I decided to rehouse it on a new case, in order to be able to fit more drives. Think this build from Wolfgang, except with a 2013 or older motherboard instead of something snazzy and modern with many SATA ports and ECC RAM compatibility.
The rehousing wasn't exactly smooth. Turns out the graphics card PCIe connector is busted (there was a reason it got replaced as a family member's main computer in the first place), so my dreams of doing transcoding with it go down the drain (not that the card itself was anything to write home about either. I think it's an Nvidia card that predates the GTXs series.)
I also took the chance to change the PSU for a slightly more powerful modular one. I didn't fully trust that the one that came with the PC would be up to the task, and I'd rather have the PSU run at lower capacity (and making less noise.)
Also it turned out that the noise from the case fans (which happen to be the same that Wolfgang used for the video) is a specific pitch that drives me insane, so I have also had a week or two of tweaking configs and buying thingamabobs to try to control the fans (which are not PWM controlled and run at maximum capacity 24/7) and get them to spin slower.
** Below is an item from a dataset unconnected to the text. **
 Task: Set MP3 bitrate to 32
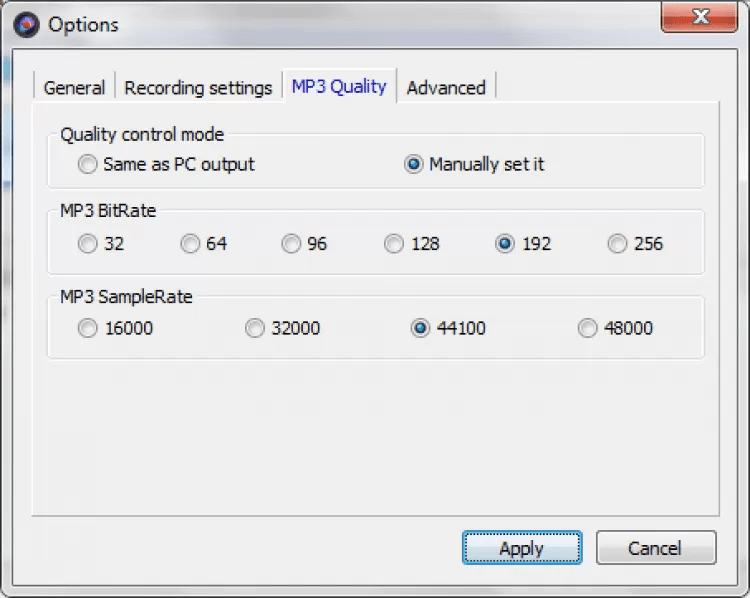pos(89,243)
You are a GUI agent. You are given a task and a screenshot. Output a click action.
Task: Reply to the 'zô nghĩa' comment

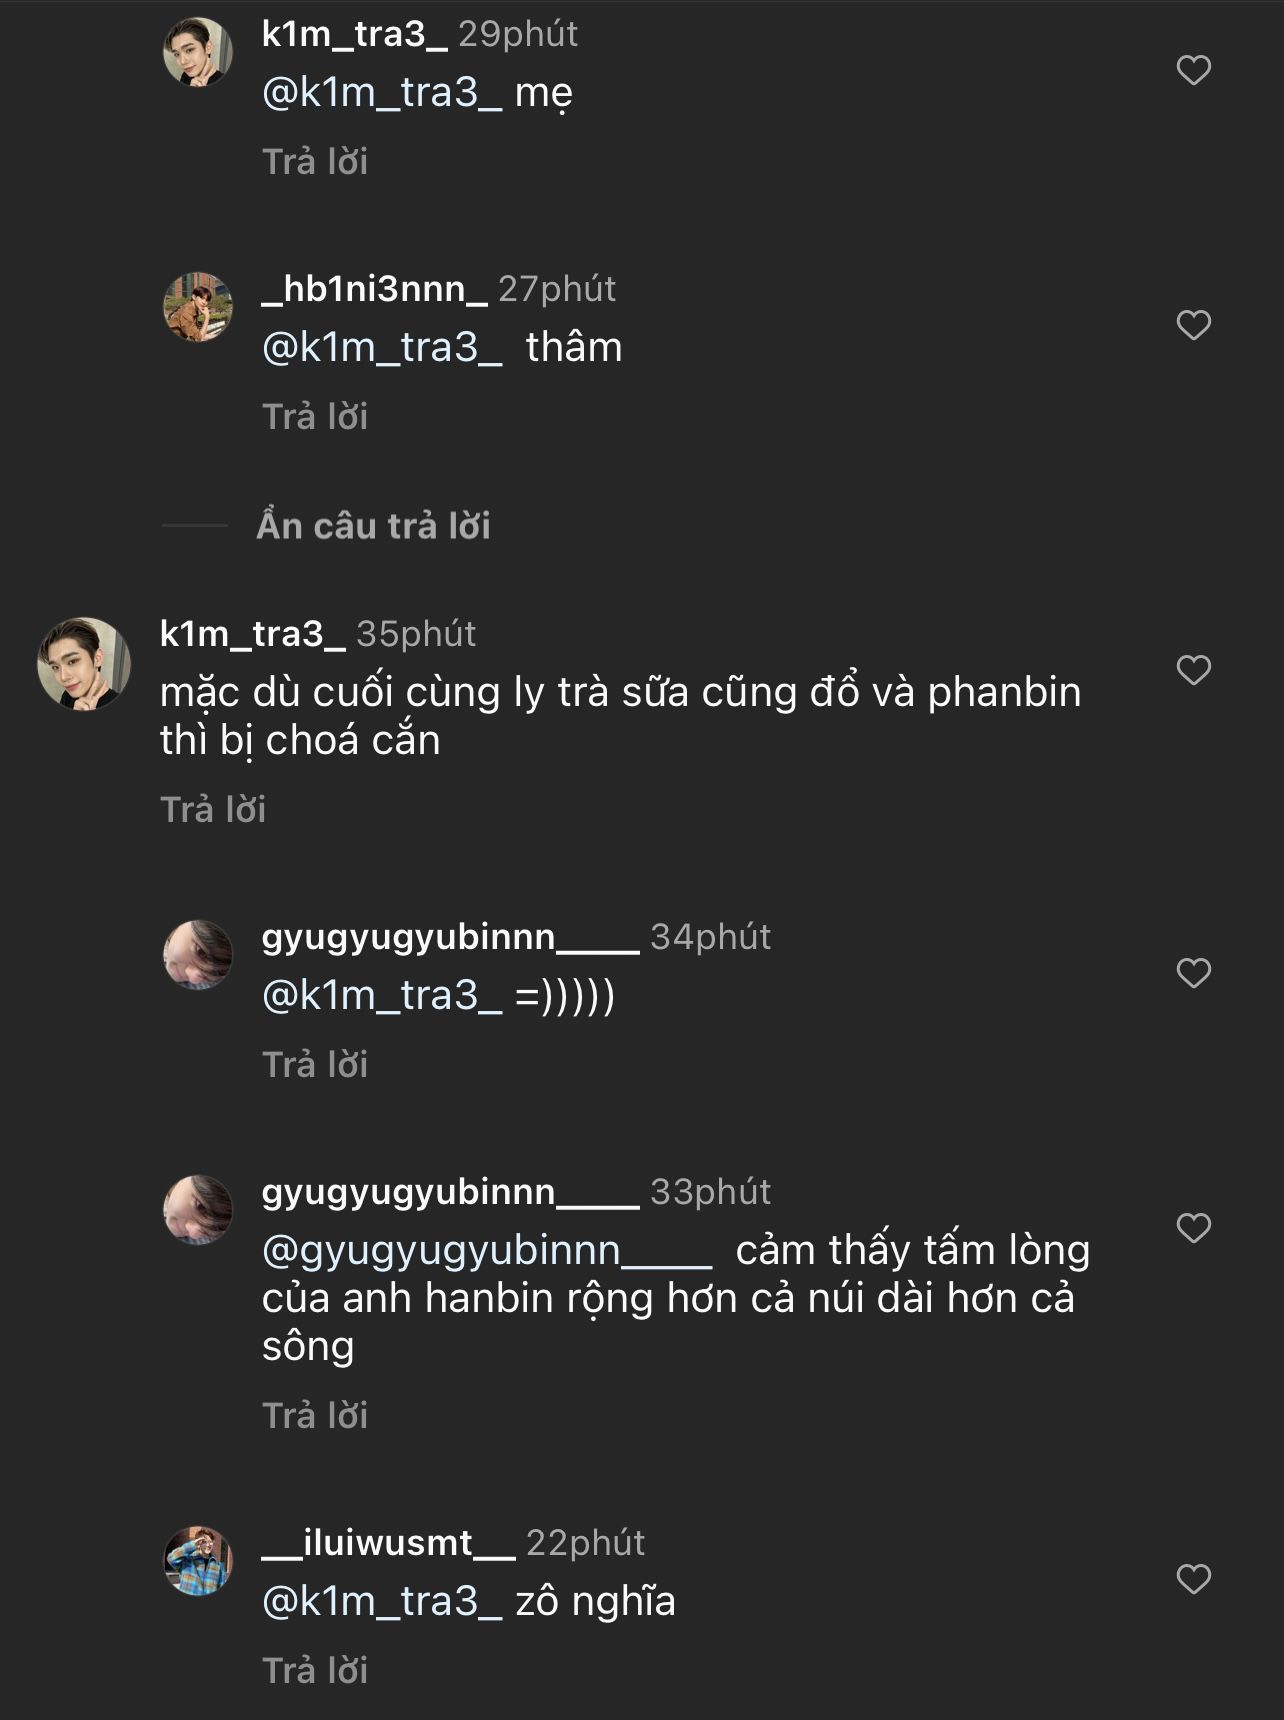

In the end, resistor cable adapters (that bring the voltage down) and some silicone clips saved the day. But the journey to get there was tough, involving a lot of waiting for packages that I later had to return.
After several weeks of unwillingly-intermittent work on it, I have finally been able to move onto the software side.
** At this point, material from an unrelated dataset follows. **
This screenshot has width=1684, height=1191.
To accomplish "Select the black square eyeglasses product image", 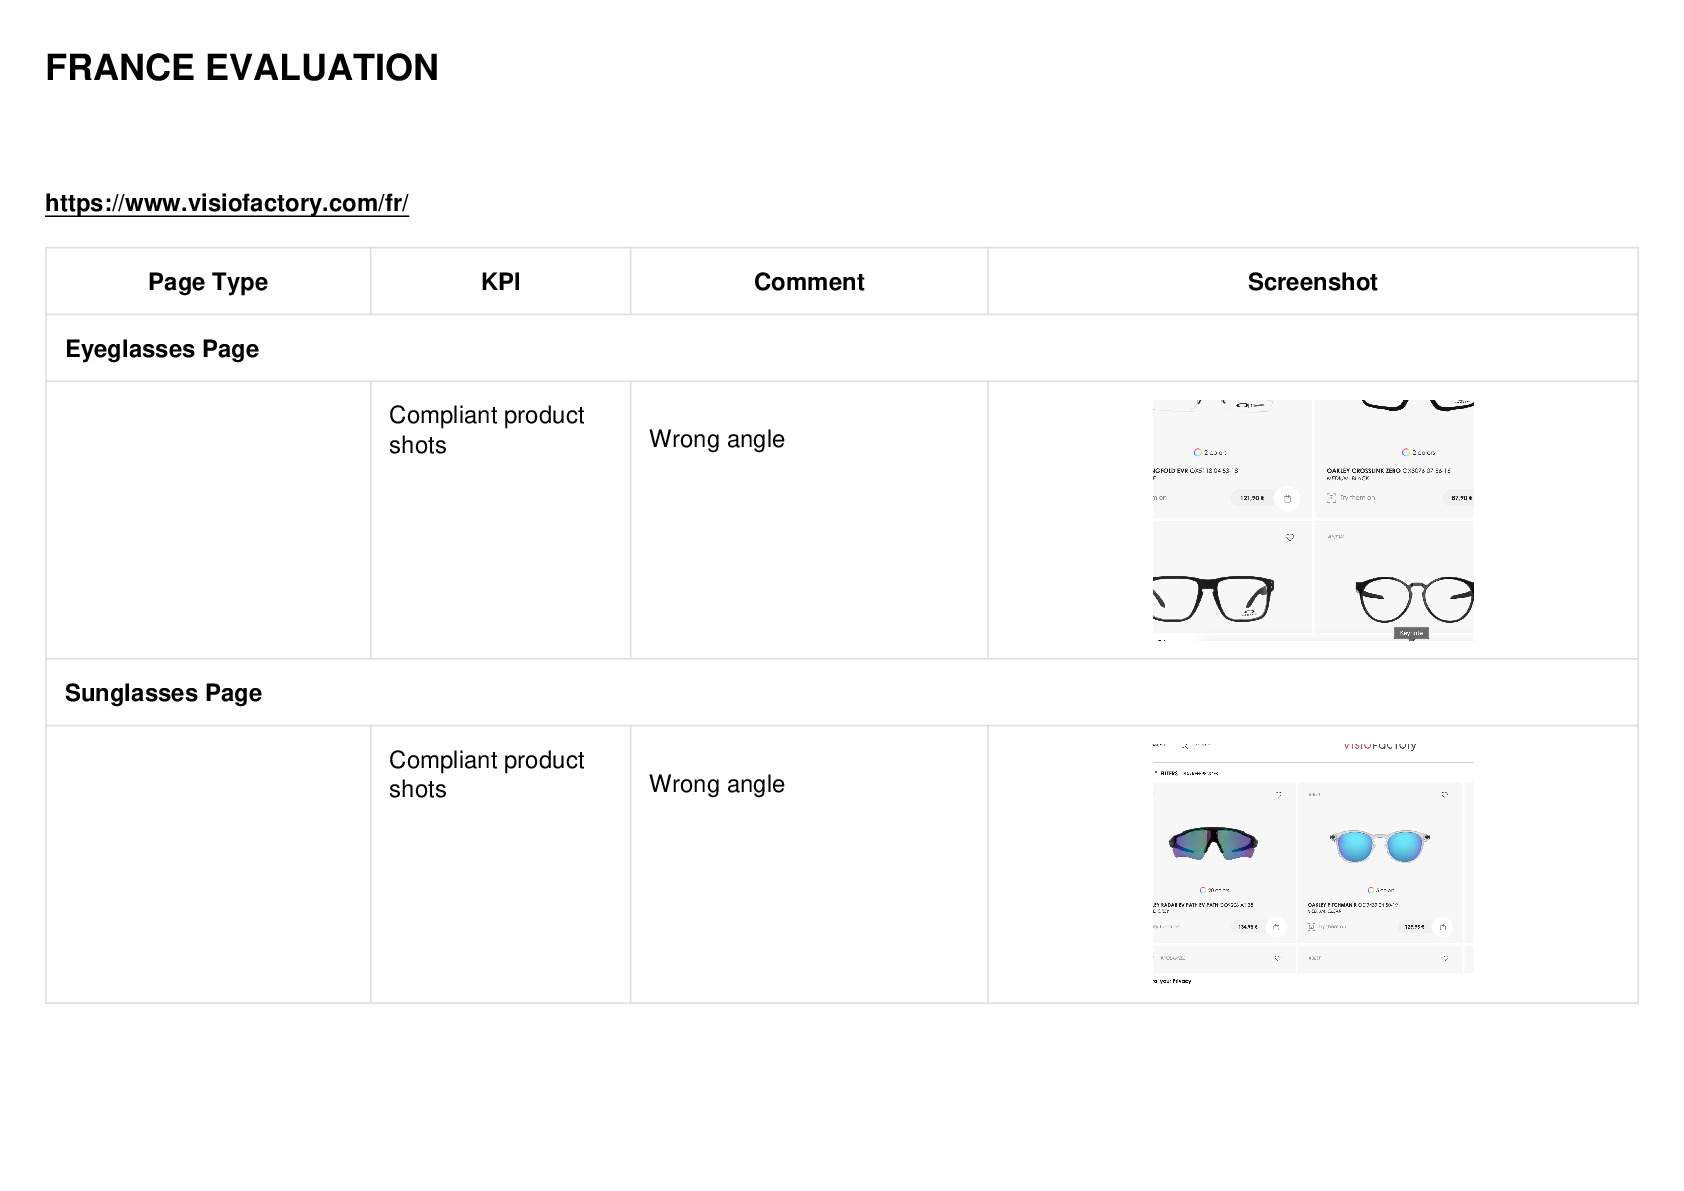I will coord(1213,598).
The important hardware bits
I'm running an Intel i7-4770. The OS lives on a 500GB SSD, and I have two 4TB drives (one that I bought specifically for the occasion, and one I moved from my old NAS server to this one.) I have also joined them with an old 6TB drive that used to live in my main PC. The 4TB drives are joined with mergerfs, and I plan to get an SkyHawk 6TB drive to add as a parity drive in a SnapRAID configuration. (I know SkyHawk is not ideal, but the market is what it is right now, and this is the best deal I can get on a 6TB right now.)
I probably plan to get refurbished drives in the future when I expand my storage pool, but I did not have the courage to use refurbished drives for the starting lineup.
If you're wondering about this mergerfs and SnapRAID setup, I mentioned it on my post about my first homelab server, but I'm copying the setup from Perfect Media Server.
Software time
I can finally try out Proxmox in this! I saw it many times on Homelab Youtube, and it made me salivate, but my previous NAS was just too limited to run it, so I had to make do with vanilla Debian.
So to really make sure I got it, I installed Proxmox 3 times in a row. Nah, just kidding. It just so happened that for the first install I was following a guide that recommended merging the 2 separate volumes that the standard installation creates (one for the system and one for the containers and VMs); however, after giving a bit of thought, my planned setup is to run containers off of the SSD whenever possible, and bind mount folders on the HDDs for those services that require beefy storage. And it would be nice to keep the SSD used by containers separate from the OS space.
I also chose ext4 as the drive partitions format (both the first and second times), since I figured the important data would be in the storage drives anyway. But giving it a bit more thought, I realized it would be a pain in the ass to spin up a new service again if something went wrong; so I decided to reinstall it a third time, this time with a proper file format that had snapshots that I could set up Proxmox to manage. Against better judgement, I went with btrfs instead of ZFS, because my storage drives were already formatted as btrfs and was somewhat familiar with it already. I know btrfs support is technically a "technology preview" as of yet, but I'm not a company installing Proxmox on a production server so I figure I'll mostly be fine.
(Just after installation is really de best time to do a reinstall. You haven't had time to fill it with important files to backup yet.)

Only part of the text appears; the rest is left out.